Excerpted text >>
The Counting Function of Value Distribution Theory

For nontrivially normed fields 𝕜, this file defines the logarithmic counting function of a meromorphic function defined on 𝕜. Also known as the Nevanlinna counting function, this is one of the three main functions used in Value Distribution Theory.

The counting function of a meromorphic function f is a logarithmically weighted measure of the number of times the function f takes a given value a within the disk ∣z∣ ≤ r, counting multiplicities. See SectionVI.1 of Lang, Introduction to Complex Hyperbolic Spaces or Section1.1 of Noguchi-Winkelmann, Nevanlinna Theory in Several Complex Variables and Diophantine Approximation for a detailed discussion.

Implementation Notes

• This file defines the logarithmic counting function first for functions with locally finite support on 𝕜 and then specializes to the setting where the function with locally finite support is the pole or zero-divisor of a meromorphic function.

• Even though value distribution theory is best developed for meromorphic functions on the complex plane (and therefore placed in the complex analysis section of Mathlib), we introduce the counting function for arbitrary normed fields.

TODO

• For 𝕜 = ℂ, add the integral presentation of the logarithmic counting function
• Discuss the counting function for rational functions, add a forward reference to the upcoming converse, formulated in terms of the Nevanlinna height.
• Counting function of powers.

Dataset >>
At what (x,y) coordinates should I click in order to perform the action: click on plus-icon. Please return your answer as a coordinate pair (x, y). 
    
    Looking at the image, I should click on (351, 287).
==
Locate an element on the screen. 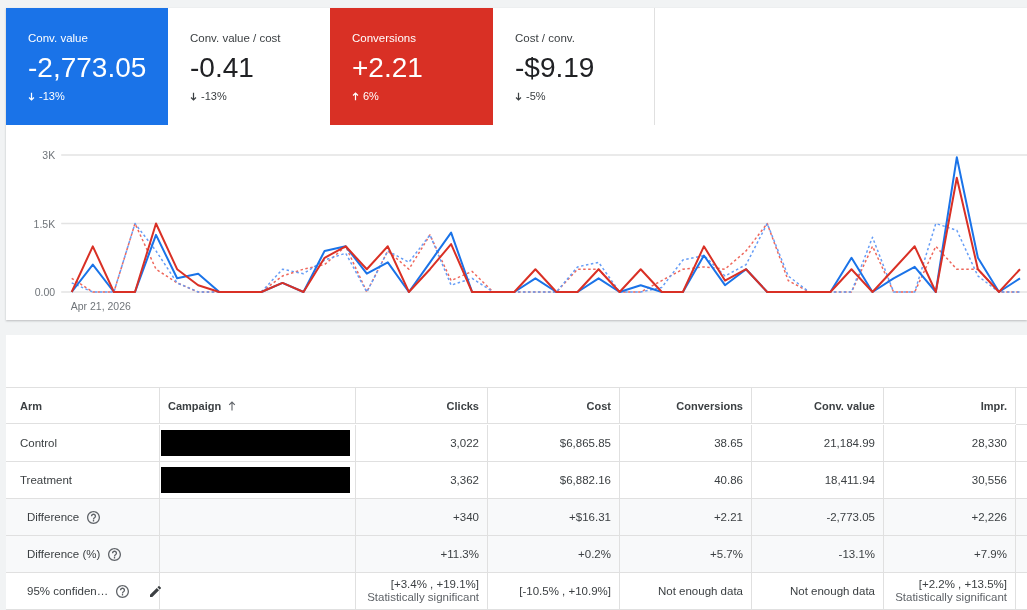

Problem set >>
a – Answer these questions from the counting-function text:
(i) By what other name is the logarithmic counting function known?
(ii) For what kind of functions does the file first define the logarithmic counting function?
(iii) For 𝕜 = ℂ, what does the TODO list say should be added?
b – Carry on the counting-function text from its last line.

Task answers >>
a –
(i) The Nevanlinna counting function.
(ii) Functions with locally finite support on 𝕜.
(iii) The integral presentation of the logarithmic counting function.

b –
Supporting Notation

noncomputable def Function.locallyFinsuppWithin.toClosedBall {E : Type u_1} [NormedAddCommGroup E] (r : ℝ) : locallyFinsuppWithin Set.univ ℤ →+ locallyFinsuppWithin (Metric.closedBall 0 |r|) ℤ

Shorthand notation for the restriction of a function with locally finite support within Set.univ to the closed unit ball of radius r.

Equations

• Function.locallyFinsuppWithin.toClosedBall r = Function.locallyFinsuppWithin.restrictMonoidHom ⋯

The Logarithmic Counting Function of a Function with Locally Finite Support

noncomputable def Function.locallyFinsuppWithin.logCounting {E : Type u_1} [NormedAddCommGroup E] [ProperSpace E] : locallyFinsuppWithin Set.univ ℤ →+ ℝ → ℝ

Definition of the logarithmic counting function, as a group morphism mapping functions D with locally finite support to maps ℝ → ℝ. Given D, the result map logCounting D takes r : ℝ to a logarithmically weighted measure of values that D takes within the disk ∣z∣ ≤ r.

Implementation Note: In case where z = 0, the term log (r * ‖z‖⁻¹) evaluates to zero, which is typically different from log r - log ‖z‖ = log r. The summand (D 0) * log r compensates this, producing cleaner formulas when the logarithmic counting function is used in the main theorms of Value Distribution Theory. We refer the reader to page 164 of Lang: Introduction to Complex Hyperbolic Spaces for more details, and to the lemma countingFunction_finsum_eq_finsum_add for a formal statement.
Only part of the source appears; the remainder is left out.